Re: Puerto Rico in the sight of another Huricane

Terraformer,

For starters, the poor people from the pictures I've seen have about 50 pounds of body fat on them that I don't have.  I have a hard time believing that they gained all that weight by being starved to death.  In past centuries, poor people simply starved to death.  The people on these islands were obviously eating well enough.  In past centuries, there were no gas turbine powered ships and aircraft to evacuate them and no excess wealth to feed / clothe / house them somewhere else.  If you made an egregiously bad decision about where to live, then you simply died there and nobody would self-flaggelate over your misfortune because nearly everyone else was equally poor.
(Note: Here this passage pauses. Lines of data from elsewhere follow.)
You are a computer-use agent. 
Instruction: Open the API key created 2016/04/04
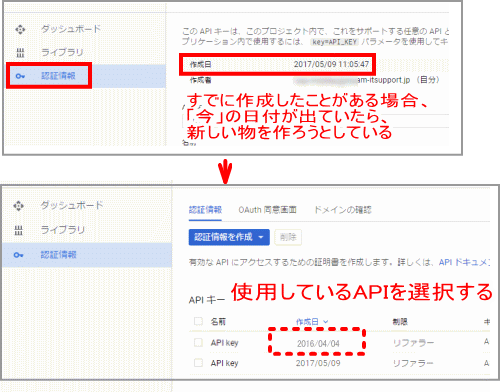coord(224,343)
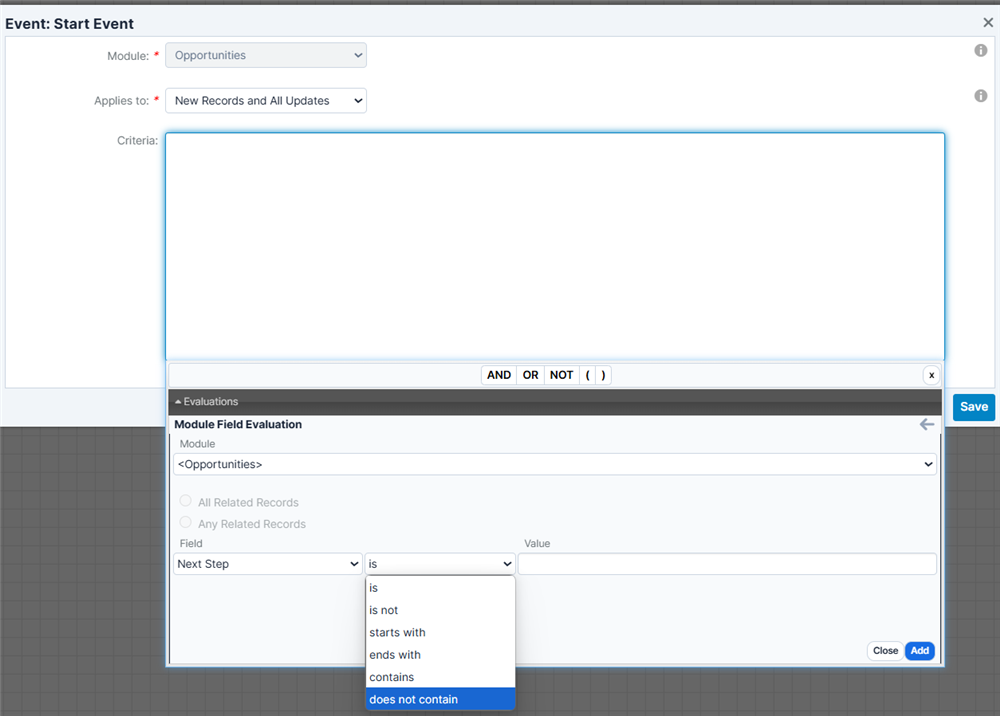Screen dimensions: 1000x716
Task: Select 'is not' in operator list
Action: [440, 610]
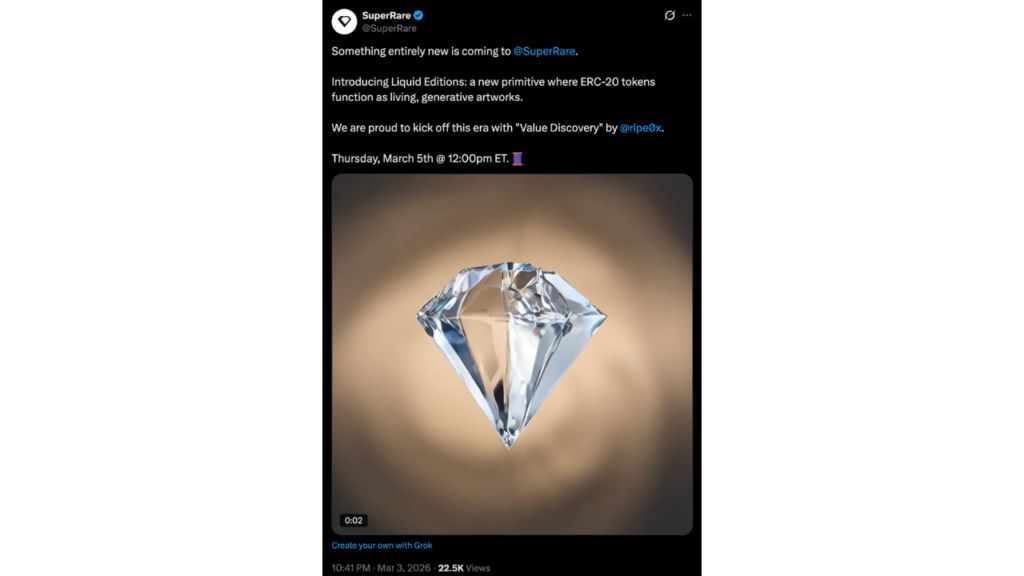Viewport: 1024px width, 576px height.
Task: Open the three-dot More options menu
Action: coord(687,15)
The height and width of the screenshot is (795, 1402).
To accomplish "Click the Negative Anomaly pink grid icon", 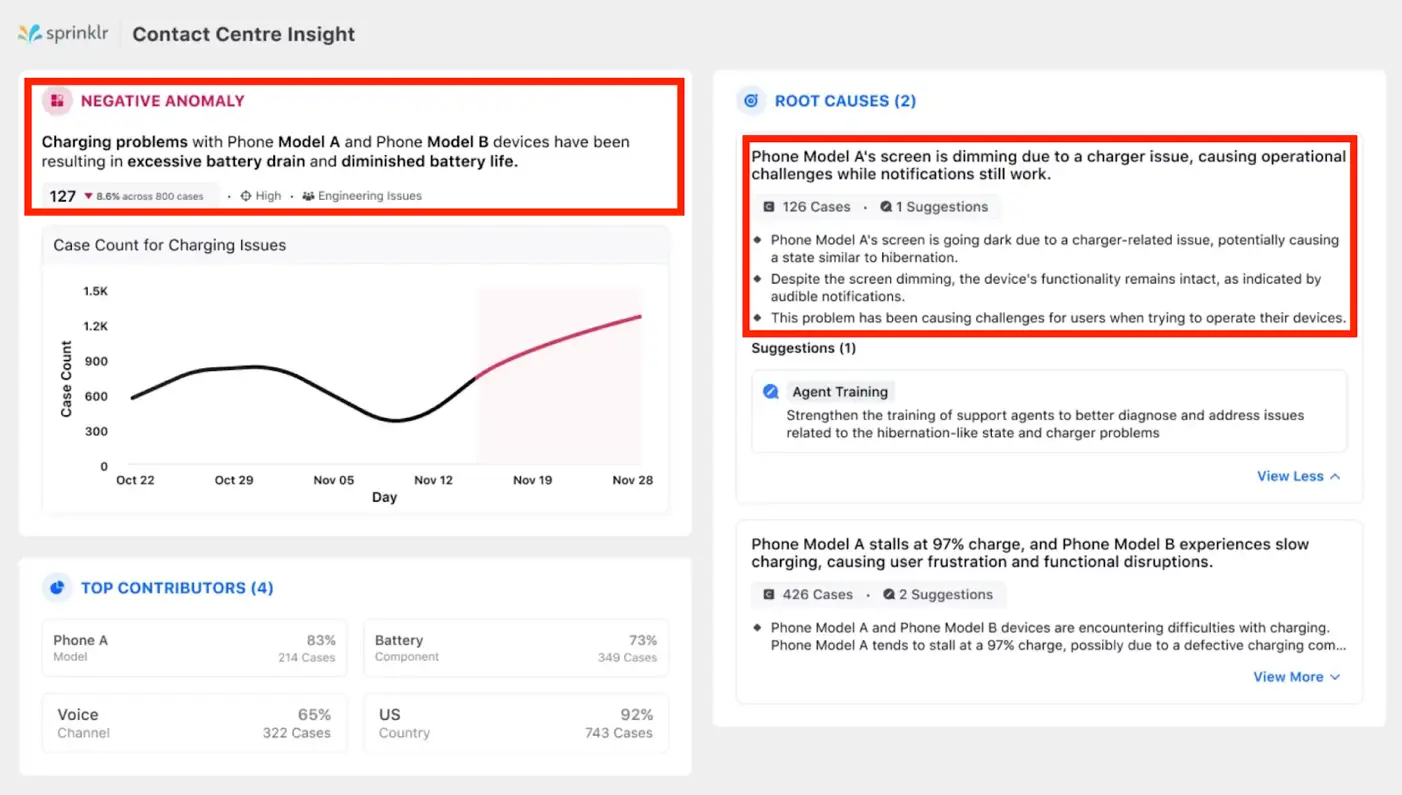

The rich people of centuries past were still opulently wealthy by the standard of the time, there were just far fewer rich people.  The rich were also typically born into their wealth as well, whereas today the vast overwhelming majority of millionaires are self-made men and women who started life every bit as poor as everyone else.  Our regressives are still peddling their provably factually incorrect myth that mommy and daddy made today's rich people rich.

My grandparents scarcely had two nickels to rub together.  My parents made far more money than their parents ever did, but we basically had enough money to get by when I was a child and that was about it.  My wife and I make more money than our parents ever did.  In simple terms, that also means that our losses will invariably be more costly than the losses of our grandparents.  That doesn't mean that we're "worse-off" than our grandparents were.  They couldn't have imagined the wealth we'd enjoy today during their childhoods in the 1930's, when they scarcely had enough food to eat.

Apart from better* (and more expensive) technology, the only difference between life in centuries past and today is that capitalism provides the opportunity to become rich, whereas feudalism and communism and all other forms of totalitarianism never did and still don't.  There were far fewer implements of the modern world available back then, far fewer people, and thus the losses from extreme weather events, in terms of lives and money, was far less than it is today.  There were also far fewer entitled, self-righteous cretins whining and crying about poor people on TV while they sipped on their mocha choca latte-yaya's and surveyed the damage below from their private jets or helicopters and pontificating to the rest of us about how we should live.

* As I told Calliban, whenever someone says that a new technology is "better", the first question you should ask is, "In what way?".  Better for the seller's bottom line?  More economical for you to actually use?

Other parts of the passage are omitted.